(Data for processing begins)

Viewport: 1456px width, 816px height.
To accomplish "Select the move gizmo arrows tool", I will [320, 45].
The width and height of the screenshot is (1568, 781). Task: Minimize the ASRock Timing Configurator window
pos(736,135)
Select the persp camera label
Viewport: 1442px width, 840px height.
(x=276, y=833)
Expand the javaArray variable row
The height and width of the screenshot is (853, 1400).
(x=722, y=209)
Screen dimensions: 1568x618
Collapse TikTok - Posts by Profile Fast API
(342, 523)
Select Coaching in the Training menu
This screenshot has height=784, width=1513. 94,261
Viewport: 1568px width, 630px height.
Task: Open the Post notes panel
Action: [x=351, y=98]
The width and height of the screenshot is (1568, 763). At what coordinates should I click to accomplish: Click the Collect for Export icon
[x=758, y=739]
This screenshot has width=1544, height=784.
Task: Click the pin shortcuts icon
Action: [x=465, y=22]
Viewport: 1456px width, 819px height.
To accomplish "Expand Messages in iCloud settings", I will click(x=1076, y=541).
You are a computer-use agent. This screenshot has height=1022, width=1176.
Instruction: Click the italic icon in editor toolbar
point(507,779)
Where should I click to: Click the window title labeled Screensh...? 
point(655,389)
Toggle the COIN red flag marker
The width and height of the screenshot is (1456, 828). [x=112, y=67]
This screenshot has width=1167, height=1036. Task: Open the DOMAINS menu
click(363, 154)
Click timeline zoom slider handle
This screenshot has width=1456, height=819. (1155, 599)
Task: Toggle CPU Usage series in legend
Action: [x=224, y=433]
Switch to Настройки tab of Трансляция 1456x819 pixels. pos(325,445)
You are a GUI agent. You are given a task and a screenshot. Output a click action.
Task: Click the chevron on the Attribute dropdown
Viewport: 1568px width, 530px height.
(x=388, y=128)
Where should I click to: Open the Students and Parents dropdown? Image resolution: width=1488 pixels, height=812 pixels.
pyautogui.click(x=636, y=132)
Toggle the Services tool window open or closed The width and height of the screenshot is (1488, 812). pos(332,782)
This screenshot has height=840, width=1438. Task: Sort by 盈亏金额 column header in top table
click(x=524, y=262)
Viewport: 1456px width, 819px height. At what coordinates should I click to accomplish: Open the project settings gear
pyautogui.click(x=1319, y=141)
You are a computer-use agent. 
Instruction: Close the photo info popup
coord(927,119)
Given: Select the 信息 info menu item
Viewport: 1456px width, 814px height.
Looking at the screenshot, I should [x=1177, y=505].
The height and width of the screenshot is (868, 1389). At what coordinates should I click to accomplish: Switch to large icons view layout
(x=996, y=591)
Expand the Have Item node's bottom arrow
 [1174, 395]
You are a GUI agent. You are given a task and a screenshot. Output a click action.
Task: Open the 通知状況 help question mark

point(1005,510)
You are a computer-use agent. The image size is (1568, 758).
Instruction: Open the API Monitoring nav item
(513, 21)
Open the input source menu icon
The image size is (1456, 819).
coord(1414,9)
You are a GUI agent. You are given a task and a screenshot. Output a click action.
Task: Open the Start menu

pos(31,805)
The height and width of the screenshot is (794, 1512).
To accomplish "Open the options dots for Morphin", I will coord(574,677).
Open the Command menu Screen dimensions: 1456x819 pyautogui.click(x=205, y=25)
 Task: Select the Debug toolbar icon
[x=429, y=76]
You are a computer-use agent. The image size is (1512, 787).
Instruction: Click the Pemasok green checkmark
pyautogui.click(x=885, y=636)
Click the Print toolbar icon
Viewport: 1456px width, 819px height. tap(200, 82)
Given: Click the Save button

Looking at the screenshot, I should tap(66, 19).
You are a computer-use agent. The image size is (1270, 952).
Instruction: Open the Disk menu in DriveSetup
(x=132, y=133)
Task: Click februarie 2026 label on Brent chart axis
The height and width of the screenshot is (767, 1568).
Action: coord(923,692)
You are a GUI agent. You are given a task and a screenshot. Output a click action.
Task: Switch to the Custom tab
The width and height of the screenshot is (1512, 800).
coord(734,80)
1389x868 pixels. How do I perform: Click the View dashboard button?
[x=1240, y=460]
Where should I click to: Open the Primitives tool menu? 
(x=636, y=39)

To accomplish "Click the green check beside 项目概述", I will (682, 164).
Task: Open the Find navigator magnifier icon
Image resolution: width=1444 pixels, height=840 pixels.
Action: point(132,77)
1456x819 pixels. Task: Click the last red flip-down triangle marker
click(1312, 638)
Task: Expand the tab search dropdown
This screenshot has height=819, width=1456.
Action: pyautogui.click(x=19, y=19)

(Data for processing ends)

- _Activity_
The word to look for is "computer"; copy out every line of the entries that holds it.

- _Exercise answer_
You are a computer-use agent. This screenshot has height=1022, width=1176.
You are a computer-use agent. 
You are a computer-use agent. The image size is (1568, 758).
You are a computer-use agent. The image size is (1512, 787).
You are a computer-use agent. The image size is (1270, 952).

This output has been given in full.